START Excerpt to read

Seven things you can learn from the old ad men

Generations of advertisers have racked their brains over how to use good copy to win over customers. Let’s go over some of the essentials that matter as much today as they did back then.

They smoked, they drank – and sometimes they had ideas that were worth getting the secretary to type up. Those days are long gone – times have changed dramatically since the era of Mad Men and Don Draper. There are a few ideas that are still relevant in the age of Facebook, though:

1. Originality

“Nobody buys from a clown.” Claude Hopkins

Mistaking a witty saying or a funny idea for a good headline is a classic rookie error. Good does not automatically mean funny. Of course it’s good to make your readers laugh: the question, however, is who it’s good for. For the copywriter or the company who wants to sell a product or service? Instead of making your readers cry with laughter, it’s better to make them think. Like about why they can’t afford to miss out on this product for any longer.

2. Frequency

“The more you tell, the more you sell.” David Ogilvy

A picture is perhaps worth more than a thousand words, but nobody falls over themselves to buy something based on a well-lit packaging shot. If someone’s going to pay out, they want the reasons for it laid out in black and white. Buyers research and compare – both online and offline. The more expensive something is, the greater the thirst for information. Anyone who keeps their brochure or website as short and sharp as possible loses potential customers to those who describe the product down to the last detail. The key is content marketing.

3. Heart

“I’ve never marketed products. I’ve just always loved my customers.” Zino Davidoff

Readers can tell how much involvement and passion an author has put into their writing. If your Facebook posts are nothing but gushing product descriptions, you’ll not only get no likes, you also won’t make yourself any friends. But if you make the effort to offer your readers something, then you’ll be rewarded. Good writers are mad (wo)men; motivated, driven. Always on the search for new ideas and arguments, new ways to phrase things.

4. Repetition

“Everybody knows about God, but he still has the church bells rung every Sunday.” Ernst Bächtold

If you have a winning argument, a unique product, or a great customer story, then don’t hold back: spread the good news as far and as often as you can, in every way possible. It’s an advertiser’s job to describe the same product in continually new ways. Which is exactly the opposite of a journalist, who continually describes new things in the same way.

5. State the benefits

“Don’t tell me how good you make it; tell me how good it makes me when I use it.” Leo Burnett

Self-praise stinks. A fact which many marketing departments seem to have missed, though maybe they’ve just got used to the smell. Nobody wants to read umpteen slogans clumsily trying to talk up a product (“The best, cheapest, most natural shampoo in the world.”). It’s much more important to make it clear to women that the new protein mixture will leave their hair looking as good as Julia Robert’s after a single shower.

6. Dedication

“The creative process is 20% inspiration and 80% perspiration.” Jürgen Knauss

Most advertisers aren’t more creative or blessed with more imagination than anyone else. Their secret is their willingness to work – and work hard. Not to give up when the page stays blank, but to keep thinking until something comes to light that didn’t appear in the first five minutes. Meaning it’s exciting. This is back-breaking training. Or, as Arnold Schwarzenegger knows: “When it hurts, it grows.”

7. Distance

“Don’t tell my mother I work in an advertising agency – she thinks I play piano in a whorehouse.” Jacques Seguela

A healthy dose of self-deprecation helps, as does a certain distance from the products and the company. Tunnel vision blocks your view of the big picture all too quickly. When copywriters look at the service to be advertised in isolation and forget about the context, the reader won’t feel connected to it. Sometimes taking a walk can help. Or a cold shower.

END Excerpt to read
START Recorded information

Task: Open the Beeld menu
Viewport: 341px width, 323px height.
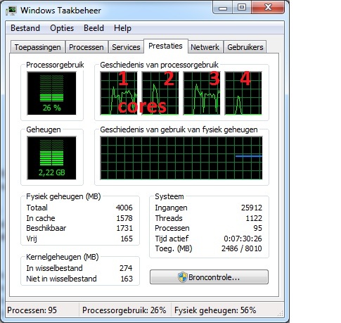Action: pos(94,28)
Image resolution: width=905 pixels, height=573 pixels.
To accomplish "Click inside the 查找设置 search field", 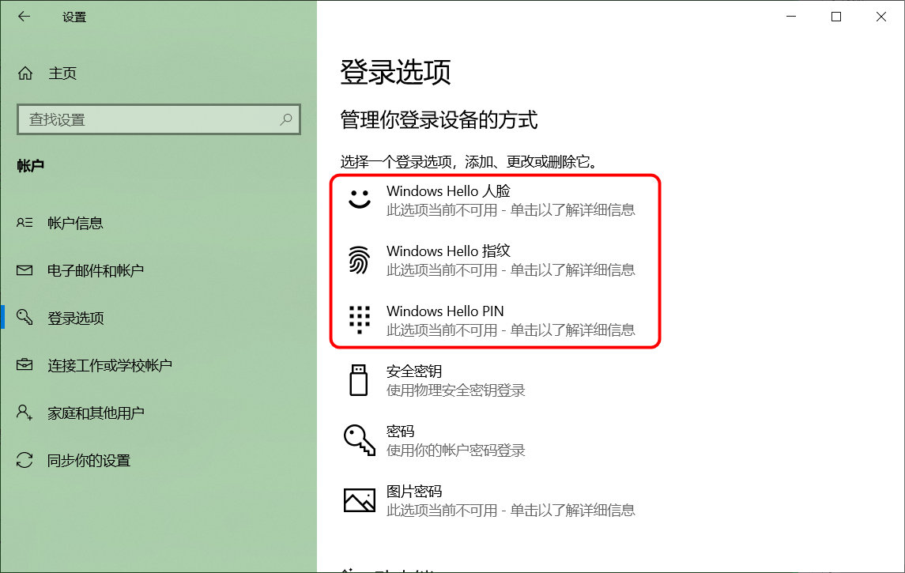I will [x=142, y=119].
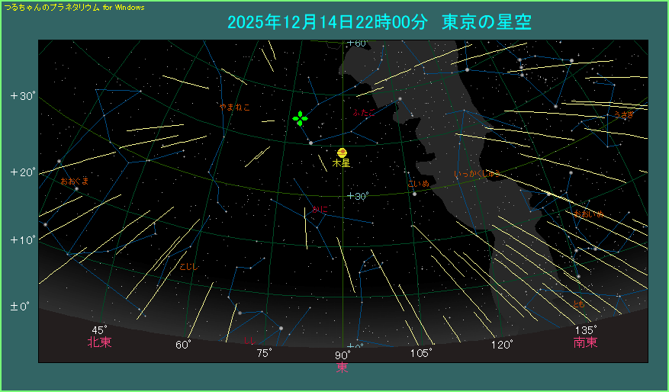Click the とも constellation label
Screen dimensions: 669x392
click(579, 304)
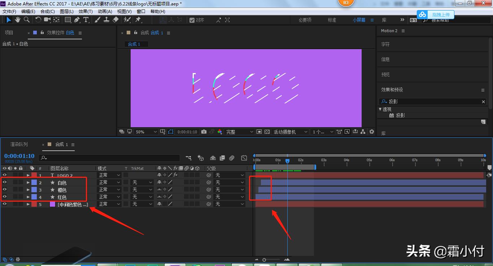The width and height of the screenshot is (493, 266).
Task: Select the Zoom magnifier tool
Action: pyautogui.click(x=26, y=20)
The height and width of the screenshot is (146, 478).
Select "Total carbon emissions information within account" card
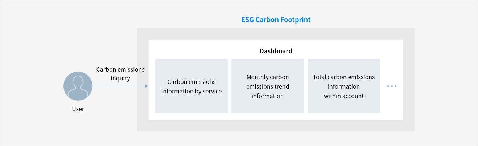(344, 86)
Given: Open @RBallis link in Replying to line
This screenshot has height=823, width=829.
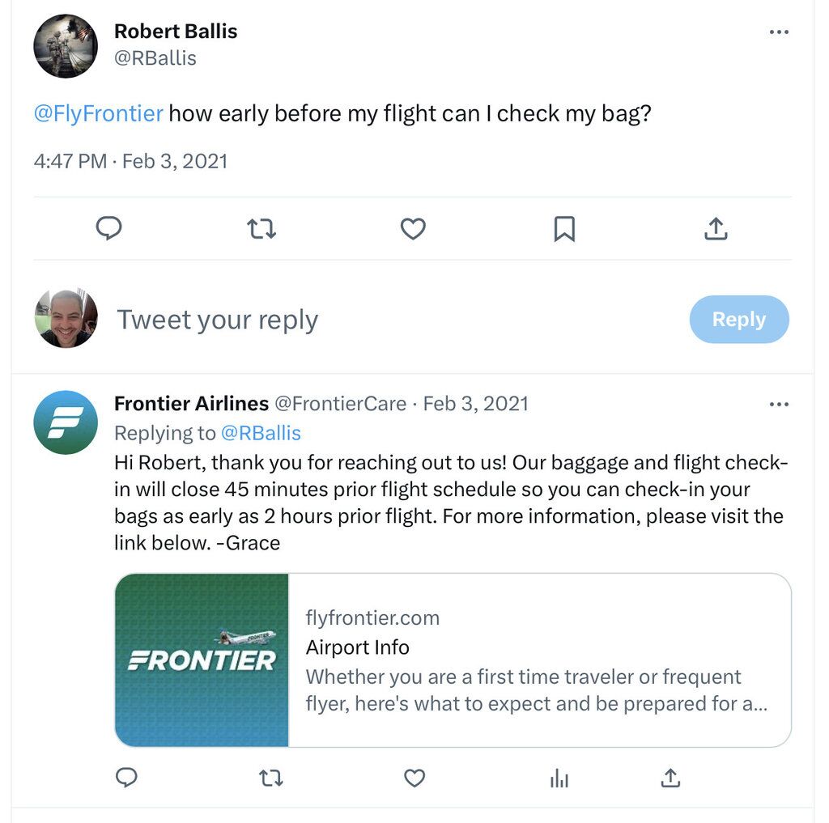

END Recorded information

_Activity_:
Answer these questions from the article on the old ad men:
(a) What does the quote attributed to David Ogilvy say?
(b) In the section on repetition, how does a journalist describe new things?
(c) What split between inspiration and perspiration does Jürgen Knauss give for the creative process?
Rely on the article about the old ad men and nothing else.

_Answer to the exercise_:
(a) "The more you tell, the more you sell."
(b) A journalist continually describes new things in the same way.
(c) 20% inspiration and 80% perspiration.